Frontline workers meet to find new strategies to combat B.C.'s opioid crisis

The conference brings together personnel from a variety of backgrounds, including people who use drugs, government workers, public health employees and law enforcement.

'I can't think of anything that would make the situation worse for people'

B.C. advocates are meeting today to come up with strategies to fight the province's opioid overdose crisis. (Lethbridge Police Service)

Medical responders, law enforcement and those closely affected by the drug overdose crisis come together Friday to find solutions to the opioid crisis — a year after the B.C. Centre for Disease Control held the first such conference, dubbed the Overdose Action Exchange.

Last April, B.C. declared a public health emergency in response to the growing number of drug overdose deaths.

The crisis claimed an unprecedented 922 lives in B.C. in 2016, and the situation isn't getting any better.

This past April, 136 people died from an overdose in B.C. — a 97 per cent increase from the same month last year.

Dr. Mark Tyndall, the executive director of the B.C. Centre for Disease Control, will take part in today's one-day conference.

Tyndall says the first conference brought together different front-line workers — used to working in their own silos — to come up with a more comprehensive, coordinated response.

This year's objective, he says, is to come up with new strategies.

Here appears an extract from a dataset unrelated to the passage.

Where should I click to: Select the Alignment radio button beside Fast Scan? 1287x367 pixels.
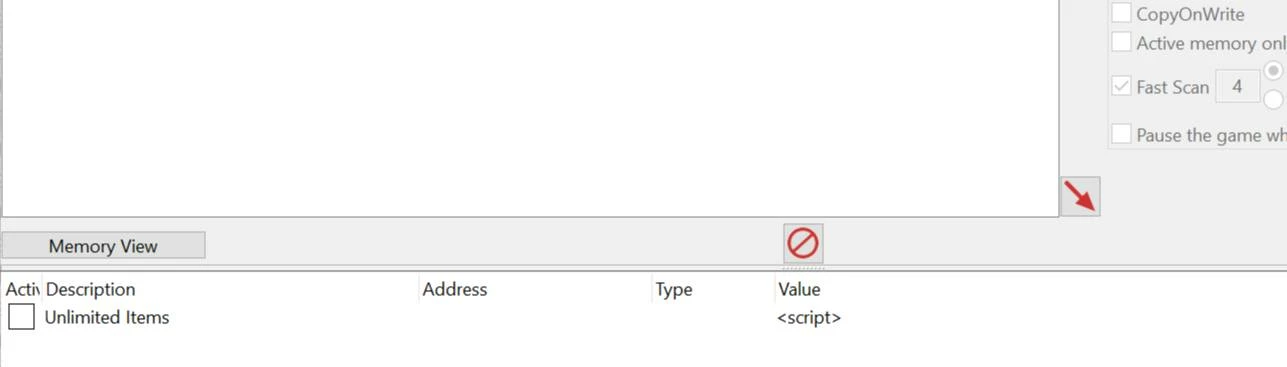(1274, 71)
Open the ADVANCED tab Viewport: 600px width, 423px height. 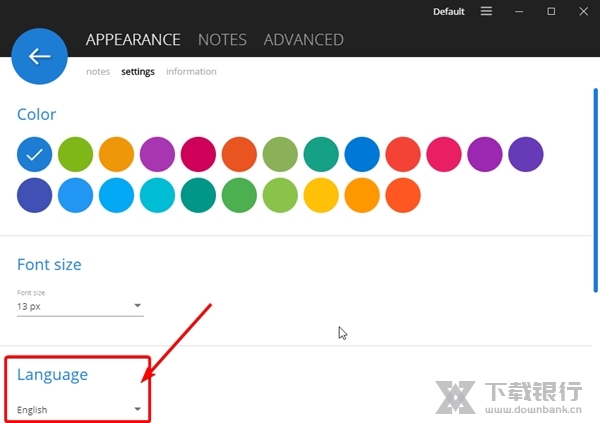303,40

"The real message for the group meeting today is we'd like to come out with a number of brand new options and interventions," he said.

"I can't think of anything that would make the situation worse for people."

Tyndall said what has worked so far has been getting people on substitution treatments like suboxone and methodone.

"The other approach is to get people safer drugs," he said, referring to the Crosstown heroin program which serves 120 people.

"That is a program that could be scaled up but if you understand 20,000 overdosed last year and about a 1,000 died, that clearly getting enough people on that program is not going to happen."

The day-long conference will focus on eight key questions around drug supply, stigma and addictions treatment.